The Vinylcyclopropane Radical Cation Rearrangement and Related Reactions on the C5H8•+Hypersurface

Abstract

The structures and major reaction pathways of the vinylcyclopropane radical cation and several of its derivatives are studied using highly correlated QCISD(T) and hybrid density functional calculations. Three different reactions have been studied: (i) the stereoisomerization via acyclic intermediates, (ii) the [1,3] methylene shift to form the cyclopentene radical cation involving either a concerted or a stepwise pathway, and (iii) the [1,2] hydrogen shift leading to either 1,4-pentadiene or 1,3-pentadiene radical cations. The activation energies for these processes are found to be quite similar, making the different pathways competitive. At the QCISD(T)//QCISD level of theory, an activation energy of 21.6 kcal/mol was calculated for the concerted pathway of the radical cationic vinylcyclopropane rearrangement, with the stepwise pathway only 1.9 kcal/mol higher in energy.
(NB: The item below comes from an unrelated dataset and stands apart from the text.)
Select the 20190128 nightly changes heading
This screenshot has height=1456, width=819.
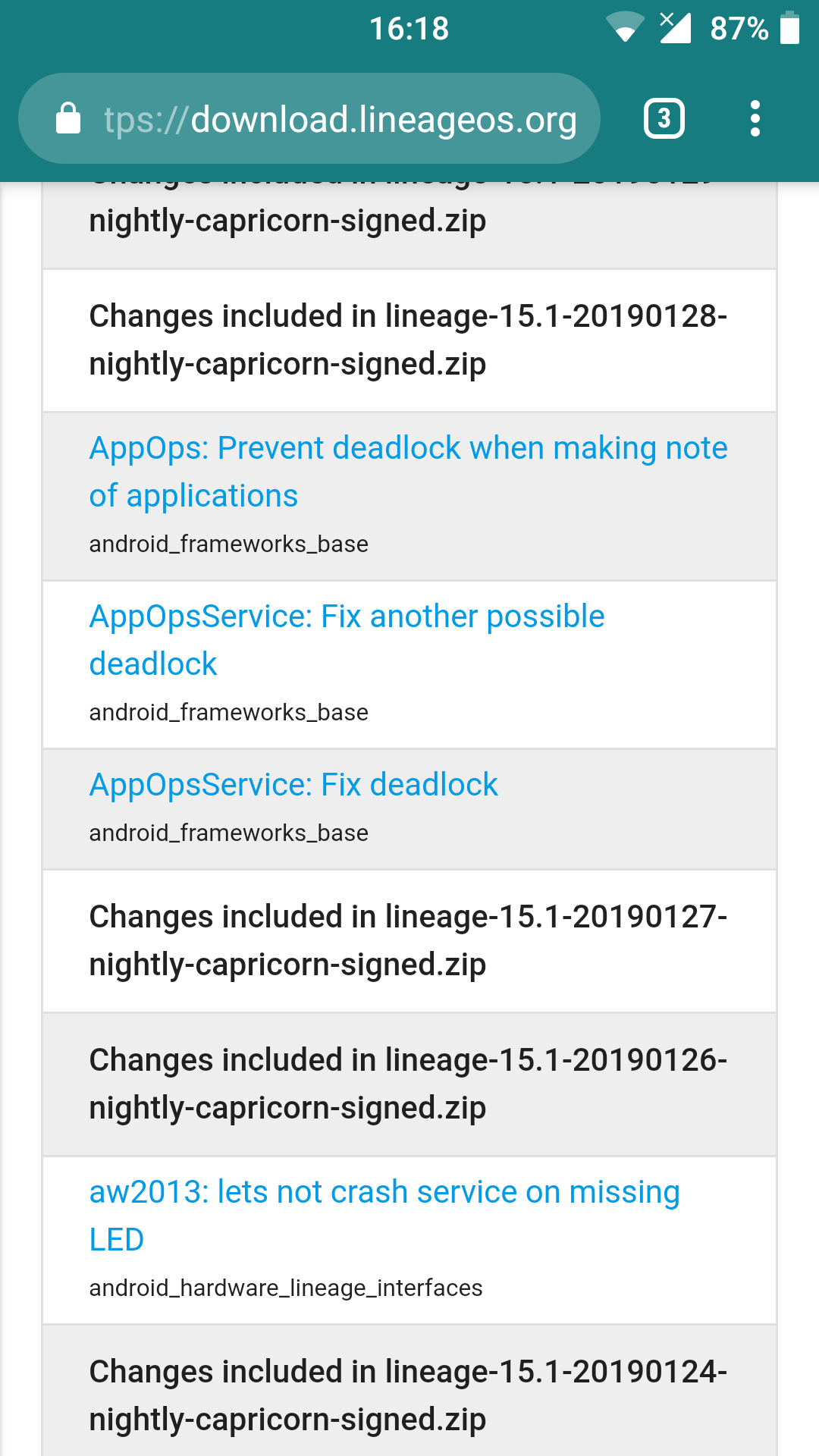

With the exception of a small overestimation of the stabilization of the acyclic intermediates by homoconjugation, the results from the B3LYP method were in good agreement with the highly correlated reference calculations. Therefore, this computationally efficient method was used for the study of steric and electronic substituent effects on the electronic structure of the species involved and the overall shape of the hypersurface.